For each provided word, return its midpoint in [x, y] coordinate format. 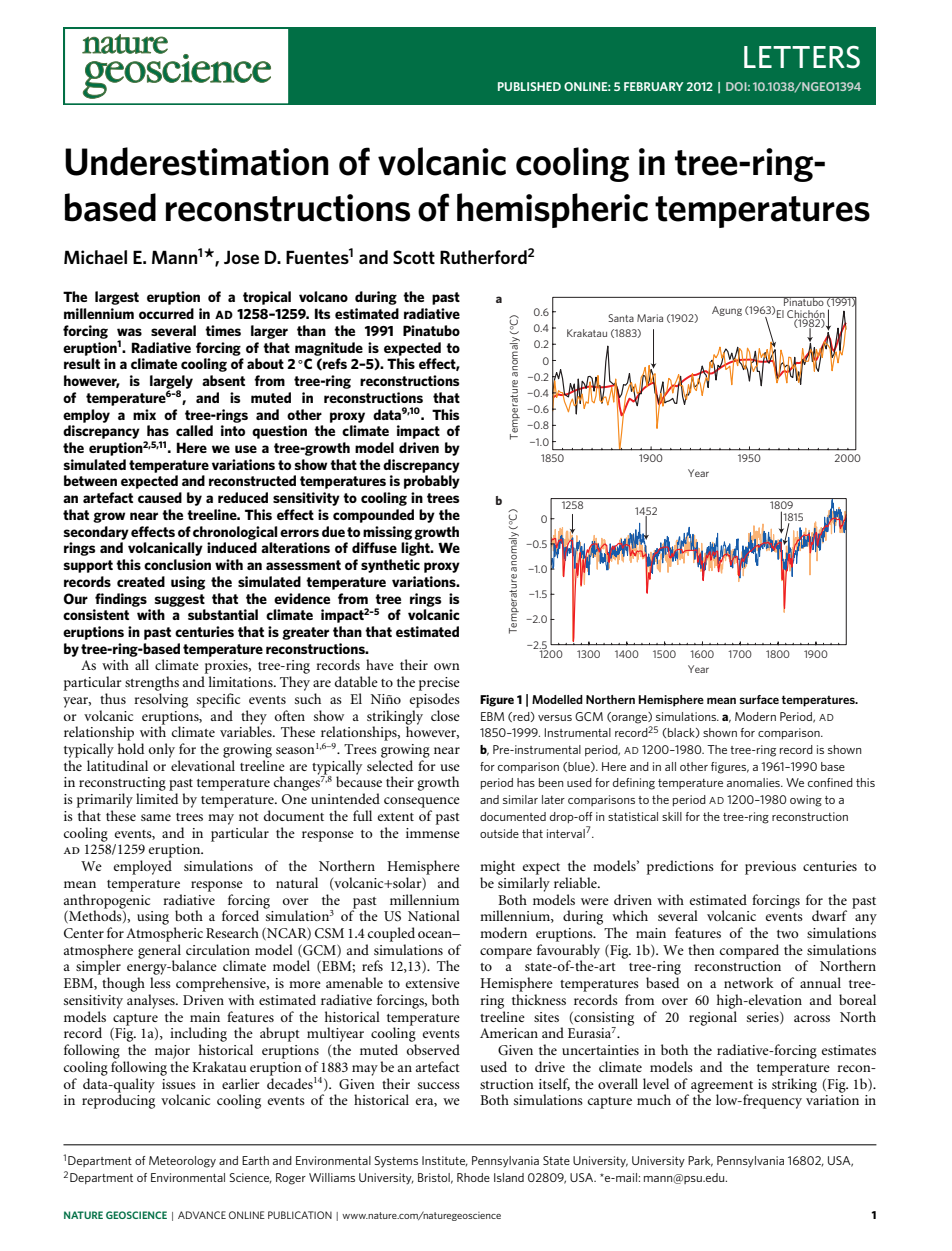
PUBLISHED [529, 86]
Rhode [473, 1177]
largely [171, 383]
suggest [180, 600]
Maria [650, 318]
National [434, 915]
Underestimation [197, 161]
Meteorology [182, 1162]
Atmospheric [164, 934]
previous [770, 868]
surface [759, 699]
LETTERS [802, 57]
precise [439, 684]
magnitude [329, 349]
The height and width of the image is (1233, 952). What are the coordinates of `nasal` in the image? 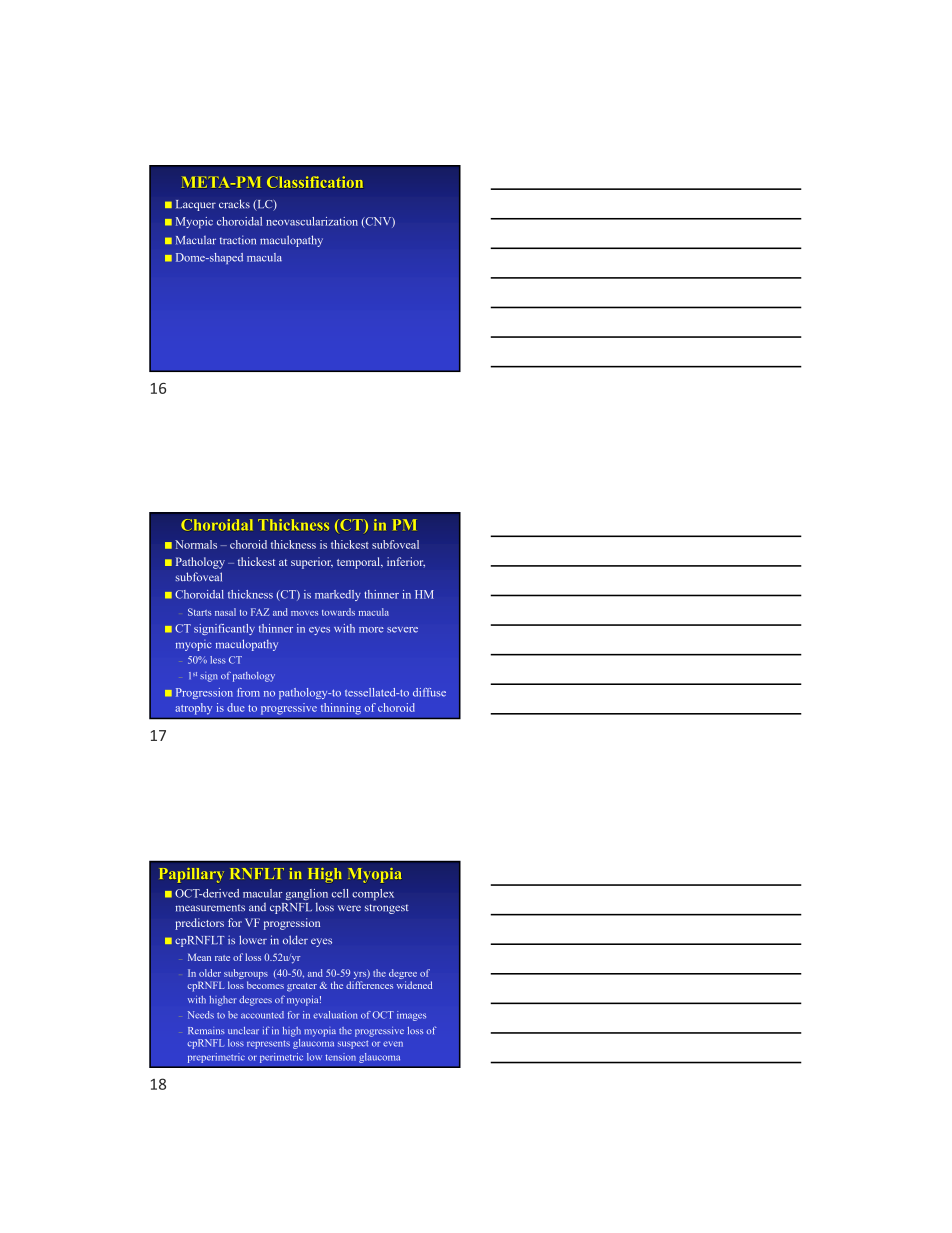 It's located at (225, 612).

What is expected
Please retype the items from the start through the line containing "previous [770, 868]", keeping both ends and leaving out the pictures.

Solution
For each provided word, return its midpoint in [x, y] coordinate format. 
PUBLISHED [529, 86]
Rhode [473, 1177]
largely [171, 383]
suggest [180, 600]
Maria [650, 318]
National [434, 915]
Underestimation [197, 161]
Meteorology [182, 1162]
Atmospheric [164, 934]
previous [770, 868]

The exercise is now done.